De quoi voulais-je parler ? Ah oui ! L'affaire de Castellvi.... On peut dire que la déviation routière a divisé nos concitoyens et suscité de nombreuses polémiques. Raph' manquait de travail, j'avais cru lui rendre service à en lui confiant l'audit paysager, cela ma valu d'être taxé d'ingérence, on a parlé d'un conflit d'intérêts. N'ayant cherché qu'à dépanner un ami, j'ai perdu ce jour-là une belle occasion de me taire. Quelle idée aussi d'aller chercher un « gavatx », quand il y a tant de talents inemployés de ce côté de la frontière. On me l'a assez reproché ! Cette histoire a débouché sur notre longue brouille, mais n'anticipons pas.

Pour comprendre la situation d'alors, il faut prendre les choses à leur début. J'agissais en qualité d'adjoint aux affaires culturelles du batlle de Vilanova.

Entre parenthèses : notre municipi compte sur son territoire maints fleurons du patrimoine catalan , dont le le port de pêche de Blanda, son site archéologique et bien sûr le jardin botanique Mar i Murtra. J'ai fait relever les ruines del'ancien couvent des Franciscains, un asile de calme et de sérénité devenu clinique de Capellans. C'est dans ce centre réputé de neurologie que mon épouse Montserrat est soignée pour troubles mentaux. Elle est affligée d'aphasie anosognosique, une maladie rare qu'aucun spécialiste n'avait décrite avant moi.

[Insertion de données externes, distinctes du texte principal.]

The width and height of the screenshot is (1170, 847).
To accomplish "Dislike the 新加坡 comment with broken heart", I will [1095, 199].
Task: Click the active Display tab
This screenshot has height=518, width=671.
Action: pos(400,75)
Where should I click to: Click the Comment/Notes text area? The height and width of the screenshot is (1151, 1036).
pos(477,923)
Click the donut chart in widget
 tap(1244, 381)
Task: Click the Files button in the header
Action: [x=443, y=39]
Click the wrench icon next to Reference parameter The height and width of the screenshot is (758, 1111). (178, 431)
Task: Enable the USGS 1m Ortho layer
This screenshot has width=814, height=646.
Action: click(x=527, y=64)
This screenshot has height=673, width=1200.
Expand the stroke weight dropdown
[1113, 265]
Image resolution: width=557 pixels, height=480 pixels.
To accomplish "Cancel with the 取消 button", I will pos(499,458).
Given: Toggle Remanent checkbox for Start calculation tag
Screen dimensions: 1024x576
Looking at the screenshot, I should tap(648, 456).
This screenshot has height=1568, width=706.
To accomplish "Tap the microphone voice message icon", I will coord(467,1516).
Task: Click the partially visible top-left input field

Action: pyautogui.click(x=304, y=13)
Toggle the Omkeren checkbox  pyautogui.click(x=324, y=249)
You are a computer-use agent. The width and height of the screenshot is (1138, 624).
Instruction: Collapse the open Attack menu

Parlons à présent de la citadelle de Castellvi, haut-lieu du tourisme, une destination incontournable pour les curieux du passé. Juché sur un promontoire, ce fort est prisé des visiteurs, les rues de la vieille ville ne désemplissent pas en été. Tous les guides vantent les beautés du « casc antic », ceint de courtines, une vraie vision de carte postale ! Même les estivants venus se prélasser sur nos plages délaissent leurs parasols au premier coup de vent pour visiter la cité. Voilà la cause de tous nos soucis ! Les difficultés de circulation automobile et de stationnement, liées à la surfréquentation du site, sont devenues insurmontables. C'est pourquoi le Municipi résolut cette année-là de prendre des mesures énergiques. À l'issue d'une séance houleuse, il fut décidé de mettre à l'étude une déviation routière. Oui, mais où la caser ? Les usagers de l'actuelle rocade croient qu'elle a toujours existé, sans se douter de la difficile genèse du projet. Et pourtant....

 

CASTELNOU

La route de Vilanova à Cap Verdanell offre le seul accès possible à Castellvi. Suivant le tracé d'une ancienne voie romaine, elle représente un verrou stratégique entre le trait de côte et les contreforts de la Serra de Montnegre. Comment contourner la citadelle et en désengorger l'accès ? Ce problème a été tourné et retourné maintes fois par les Services techniques de la Province. Toutes les solutions possibles ont été passées en revue. La plus brutale consistait à passer en force à travers les vieux quartiers. Il n'y avait qu'à exproprier les riverains, raser des habitations, court-circuiter les circulades tortueuses pour aboutir à un bel alignement..... C'était juste énorme ! Il se créa sur le champ des comités de défense à Castellevi, clamant avec raison qu'on n'était plus au temps du baron Haussmann !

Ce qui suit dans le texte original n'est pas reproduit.